On July 3, the California legislature passed SB 1272, which says the following ballot measure will be on the November 2014 ballot: “Shall the Congress of the United States propose, and the California Legislature ratify, an amendment or amendments to the United States Constitution to overturn Citizens United v Federal Election Commission, 558 U.S. 310 (2010), and other applicable judicial precedents, to allow the full regulation or limitation of campaign contributions and spending, to ensure that all citizens, regardless of wealth, may express their views to one another, and to make clear that the rights protected by the United States Constitution are the rights of natural persons only?”

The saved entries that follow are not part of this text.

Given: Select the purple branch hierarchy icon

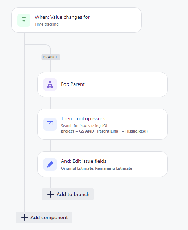Looking at the screenshot, I should [x=50, y=84].
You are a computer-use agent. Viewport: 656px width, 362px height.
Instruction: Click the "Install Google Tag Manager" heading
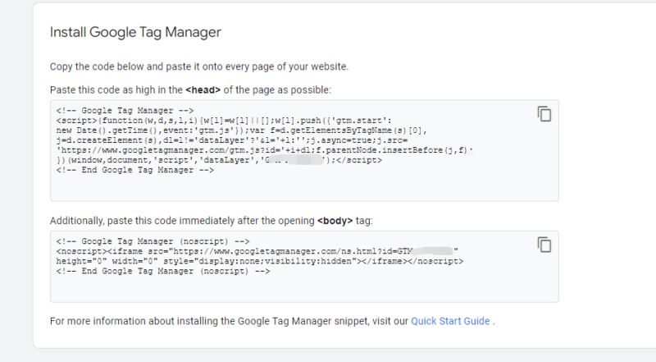[x=136, y=33]
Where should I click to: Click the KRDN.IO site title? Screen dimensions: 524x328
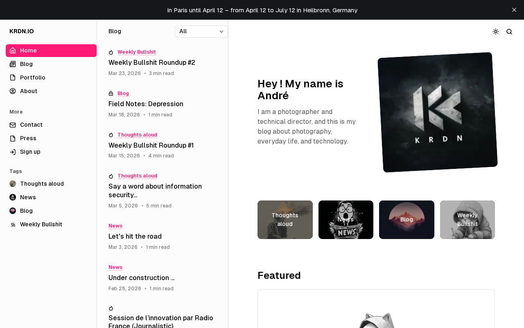pyautogui.click(x=22, y=32)
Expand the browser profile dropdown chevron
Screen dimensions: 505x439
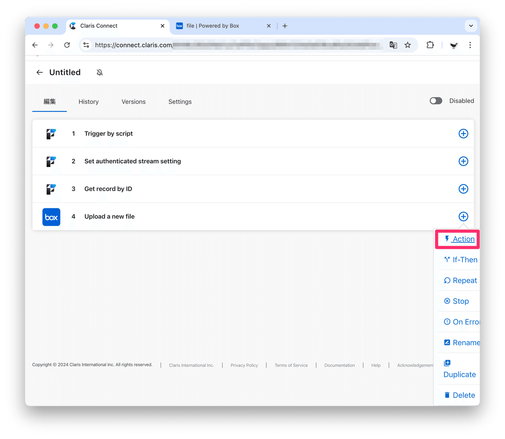point(471,26)
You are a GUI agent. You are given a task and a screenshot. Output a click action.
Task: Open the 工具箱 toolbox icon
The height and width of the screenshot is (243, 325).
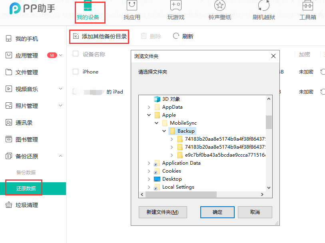coord(307,6)
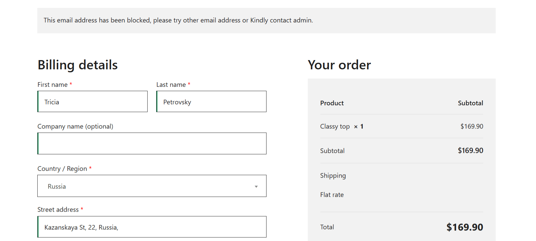Click the Subtotal column header

(x=470, y=103)
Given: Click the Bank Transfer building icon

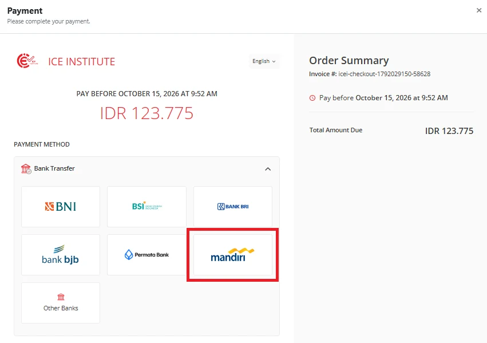Looking at the screenshot, I should pyautogui.click(x=26, y=169).
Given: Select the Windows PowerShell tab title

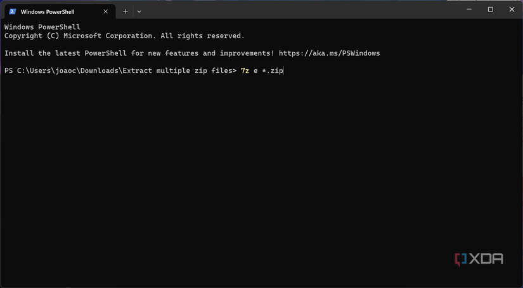Looking at the screenshot, I should [x=48, y=11].
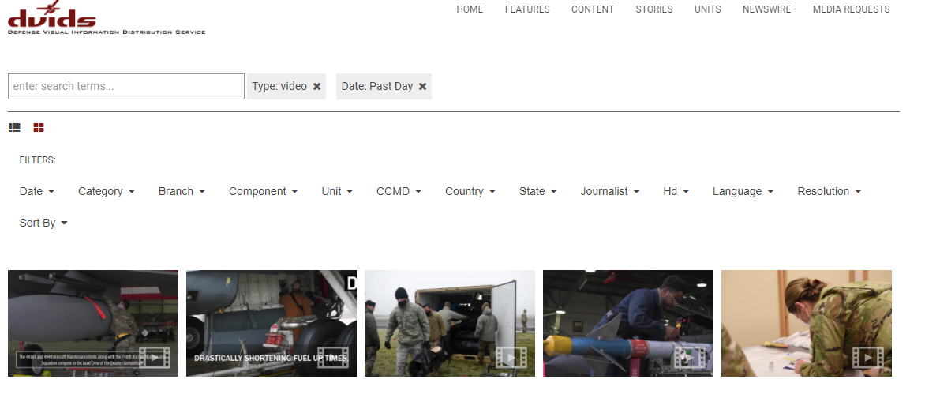Click play icon on last video thumbnail

tap(867, 358)
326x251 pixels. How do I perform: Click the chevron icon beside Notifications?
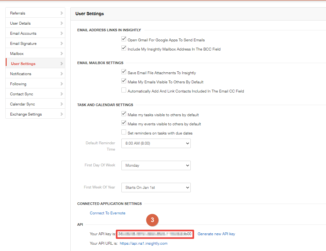pyautogui.click(x=61, y=74)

On July 16, Governor Jerry Brown said he would not veto the measure, so it takes effect. However, he refused to sign it, saying it is not a good idea to put ballot measures on the ballot that have no binding effect, and are merely advisory. He said he will veto future measures for advisory questions.

On July 22, a lawsuit was filed with the State Appeals Court, 3rd district, to remove the measure from the ballot. Howard Jarvis Taxpayers Association v Bowen, C076928. The lawsuit points out that in 1984, the California Supreme Court removed an initiative from the ballot that asked the voters if they wish to instruct Congress and the legislature to pass a U.S. Constitutional amendment for a balanced federal budget. The only difference between that case, and the new case, is that the 1984 measure was put on the ballot by the voters, whereas the current measure was put on the ballot by the legislature. Generally the California Constitution treats the voters (acting through the initiative process) as the equivalent of the legislature. Here is the text of the bill that put the current measure on the ballot.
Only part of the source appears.